» Required action: Each record has to be returned exactly as it appears.

--- Supplied data Enclosed Below ---

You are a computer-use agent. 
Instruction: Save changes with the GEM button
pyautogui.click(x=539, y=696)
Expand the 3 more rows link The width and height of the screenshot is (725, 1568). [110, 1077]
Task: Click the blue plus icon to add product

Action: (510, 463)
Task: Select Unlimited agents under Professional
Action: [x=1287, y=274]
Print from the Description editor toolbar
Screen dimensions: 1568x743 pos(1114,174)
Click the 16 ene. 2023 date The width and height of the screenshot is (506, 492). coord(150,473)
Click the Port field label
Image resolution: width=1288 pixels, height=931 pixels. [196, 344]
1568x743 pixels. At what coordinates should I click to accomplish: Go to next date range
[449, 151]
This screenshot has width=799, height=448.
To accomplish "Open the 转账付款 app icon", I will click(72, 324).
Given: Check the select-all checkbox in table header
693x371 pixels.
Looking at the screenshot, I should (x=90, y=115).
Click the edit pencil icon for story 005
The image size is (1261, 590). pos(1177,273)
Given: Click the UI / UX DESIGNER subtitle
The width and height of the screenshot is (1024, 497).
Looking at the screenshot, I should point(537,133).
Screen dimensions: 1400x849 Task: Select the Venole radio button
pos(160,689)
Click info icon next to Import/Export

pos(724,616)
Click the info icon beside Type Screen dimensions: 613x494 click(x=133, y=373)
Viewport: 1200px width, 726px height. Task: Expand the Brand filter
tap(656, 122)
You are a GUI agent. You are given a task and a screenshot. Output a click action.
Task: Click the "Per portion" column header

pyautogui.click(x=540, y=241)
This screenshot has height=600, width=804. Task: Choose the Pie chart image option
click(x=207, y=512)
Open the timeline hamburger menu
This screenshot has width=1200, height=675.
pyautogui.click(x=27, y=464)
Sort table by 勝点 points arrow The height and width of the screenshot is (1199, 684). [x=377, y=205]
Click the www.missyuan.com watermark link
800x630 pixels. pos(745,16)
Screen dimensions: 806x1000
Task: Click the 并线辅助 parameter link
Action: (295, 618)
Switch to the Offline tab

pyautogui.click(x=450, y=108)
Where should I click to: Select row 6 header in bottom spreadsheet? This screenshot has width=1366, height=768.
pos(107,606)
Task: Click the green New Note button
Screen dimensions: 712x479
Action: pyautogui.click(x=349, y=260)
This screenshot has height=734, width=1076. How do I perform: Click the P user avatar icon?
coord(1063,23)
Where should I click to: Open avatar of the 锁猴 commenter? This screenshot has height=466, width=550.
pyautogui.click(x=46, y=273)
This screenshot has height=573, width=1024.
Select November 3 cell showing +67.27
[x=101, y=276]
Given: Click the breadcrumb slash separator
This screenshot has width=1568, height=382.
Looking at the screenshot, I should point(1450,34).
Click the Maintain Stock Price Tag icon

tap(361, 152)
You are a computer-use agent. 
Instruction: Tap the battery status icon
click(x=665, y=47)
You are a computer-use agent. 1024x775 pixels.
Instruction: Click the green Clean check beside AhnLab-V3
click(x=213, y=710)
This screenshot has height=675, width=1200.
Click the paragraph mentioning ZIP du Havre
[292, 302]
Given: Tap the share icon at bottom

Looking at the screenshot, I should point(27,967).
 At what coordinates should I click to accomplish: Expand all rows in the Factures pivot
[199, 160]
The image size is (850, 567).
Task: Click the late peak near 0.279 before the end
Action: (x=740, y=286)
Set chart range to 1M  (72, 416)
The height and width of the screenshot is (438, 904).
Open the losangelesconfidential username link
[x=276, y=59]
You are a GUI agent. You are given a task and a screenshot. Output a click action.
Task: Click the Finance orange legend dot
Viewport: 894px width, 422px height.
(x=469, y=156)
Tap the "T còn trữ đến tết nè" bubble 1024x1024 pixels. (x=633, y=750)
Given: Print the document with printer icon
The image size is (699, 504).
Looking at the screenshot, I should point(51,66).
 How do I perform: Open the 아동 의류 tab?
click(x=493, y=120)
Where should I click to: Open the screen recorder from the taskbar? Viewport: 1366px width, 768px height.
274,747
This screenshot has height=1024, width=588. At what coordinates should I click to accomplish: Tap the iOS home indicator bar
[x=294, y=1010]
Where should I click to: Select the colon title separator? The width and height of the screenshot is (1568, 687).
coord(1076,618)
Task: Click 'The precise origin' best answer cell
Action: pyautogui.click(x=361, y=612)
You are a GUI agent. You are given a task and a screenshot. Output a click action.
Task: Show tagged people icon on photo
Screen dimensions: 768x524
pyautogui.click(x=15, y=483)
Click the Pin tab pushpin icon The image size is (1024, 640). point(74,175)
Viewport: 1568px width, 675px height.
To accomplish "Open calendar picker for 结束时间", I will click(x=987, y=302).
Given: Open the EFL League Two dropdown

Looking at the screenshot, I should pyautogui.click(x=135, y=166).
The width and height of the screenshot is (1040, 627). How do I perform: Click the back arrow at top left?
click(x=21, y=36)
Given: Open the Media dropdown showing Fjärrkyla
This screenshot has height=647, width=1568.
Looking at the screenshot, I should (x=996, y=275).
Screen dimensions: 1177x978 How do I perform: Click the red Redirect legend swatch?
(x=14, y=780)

--- End of Enclosed Supplied data ---

» Result of the task:
You are a computer-use agent. 
Instruction: Save changes with the GEM button
pyautogui.click(x=539, y=696)
Expand the 3 more rows link The width and height of the screenshot is (725, 1568). [110, 1077]
Task: Click the blue plus icon to add product

Action: (510, 463)
Task: Select Unlimited agents under Professional
Action: [x=1287, y=274]
Print from the Description editor toolbar
Screen dimensions: 1568x743 pos(1114,174)
Click the 16 ene. 2023 date The width and height of the screenshot is (506, 492). coord(150,473)
Click the Port field label
Image resolution: width=1288 pixels, height=931 pixels. [196, 344]
1568x743 pixels. At what coordinates should I click to accomplish: Go to next date range
[449, 151]
This screenshot has width=799, height=448.
To accomplish "Open the 转账付款 app icon", I will click(72, 324).
Given: Check the select-all checkbox in table header
693x371 pixels.
Looking at the screenshot, I should (x=90, y=115).
Click the edit pencil icon for story 005
The image size is (1261, 590). pos(1177,273)
Given: Click the UI / UX DESIGNER subtitle
The width and height of the screenshot is (1024, 497).
Looking at the screenshot, I should point(537,133).
Screen dimensions: 1400x849 Task: Select the Venole radio button
pos(160,689)
Click info icon next to Import/Export

pos(724,616)
Click the info icon beside Type Screen dimensions: 613x494 click(x=133, y=373)
Viewport: 1200px width, 726px height. Task: Expand the Brand filter
tap(656, 122)
You are a GUI agent. You are given a task and a screenshot. Output a click action.
Task: Click the "Per portion" column header

pyautogui.click(x=540, y=241)
This screenshot has height=600, width=804. Task: Choose the Pie chart image option
click(x=207, y=512)
Open the timeline hamburger menu
This screenshot has width=1200, height=675.
pyautogui.click(x=27, y=464)
Sort table by 勝点 points arrow The height and width of the screenshot is (1199, 684). [x=377, y=205]
Click the www.missyuan.com watermark link
800x630 pixels. pos(745,16)
Screen dimensions: 806x1000
Task: Click the 并线辅助 parameter link
Action: (295, 618)
Switch to the Offline tab

pyautogui.click(x=450, y=108)
Where should I click to: Select row 6 header in bottom spreadsheet? This screenshot has width=1366, height=768.
pos(107,606)
Task: Click the green New Note button
Screen dimensions: 712x479
Action: pyautogui.click(x=349, y=260)
This screenshot has height=734, width=1076. How do I perform: Click the P user avatar icon?
coord(1063,23)
Where should I click to: Open avatar of the 锁猴 commenter? This screenshot has height=466, width=550.
pyautogui.click(x=46, y=273)
This screenshot has height=573, width=1024.
Select November 3 cell showing +67.27
[x=101, y=276]
Given: Click the breadcrumb slash separator
This screenshot has width=1568, height=382.
Looking at the screenshot, I should point(1450,34).
Click the Maintain Stock Price Tag icon

tap(361, 152)
You are a computer-use agent. 
Instruction: Tap the battery status icon
click(x=665, y=47)
You are a computer-use agent. 1024x775 pixels.
Instruction: Click the green Clean check beside AhnLab-V3
click(x=213, y=710)
This screenshot has height=675, width=1200.
Click the paragraph mentioning ZIP du Havre
[292, 302]
Given: Tap the share icon at bottom

Looking at the screenshot, I should point(27,967).
 At what coordinates should I click to accomplish: Expand all rows in the Factures pivot
[199, 160]
The image size is (850, 567).
Task: Click the late peak near 0.279 before the end
Action: (x=740, y=286)
Set chart range to 1M  (72, 416)
The height and width of the screenshot is (438, 904).
Open the losangelesconfidential username link
[x=276, y=59]
You are a GUI agent. You are given a task and a screenshot. Output a click action.
Task: Click the Finance orange legend dot
Viewport: 894px width, 422px height.
(x=469, y=156)
Tap the "T còn trữ đến tết nè" bubble 1024x1024 pixels. (x=633, y=750)
Given: Print the document with printer icon
The image size is (699, 504).
Looking at the screenshot, I should point(51,66).
 How do I perform: Open the 아동 의류 tab?
click(x=493, y=120)
Where should I click to: Open the screen recorder from the taskbar? Viewport: 1366px width, 768px height.
274,747
This screenshot has height=1024, width=588. At what coordinates should I click to accomplish: Tap the iOS home indicator bar
[x=294, y=1010]
Where should I click to: Select the colon title separator? The width and height of the screenshot is (1568, 687).
coord(1076,618)
Task: Click 'The precise origin' best answer cell
Action: pyautogui.click(x=361, y=612)
You are a GUI agent. You are given a task and a screenshot. Output a click action.
Task: Show tagged people icon on photo
Screen dimensions: 768x524
pyautogui.click(x=15, y=483)
Click the Pin tab pushpin icon The image size is (1024, 640). point(74,175)
Viewport: 1568px width, 675px height.
To accomplish "Open calendar picker for 结束时间", I will click(x=987, y=302).
Given: Open the EFL League Two dropdown

Looking at the screenshot, I should pyautogui.click(x=135, y=166).
The width and height of the screenshot is (1040, 627). How do I perform: Click the back arrow at top left?
click(x=21, y=36)
Given: Open the Media dropdown showing Fjärrkyla
This screenshot has height=647, width=1568.
Looking at the screenshot, I should (x=996, y=275).
Screen dimensions: 1177x978 How do I perform: Click the red Redirect legend swatch?
(x=14, y=780)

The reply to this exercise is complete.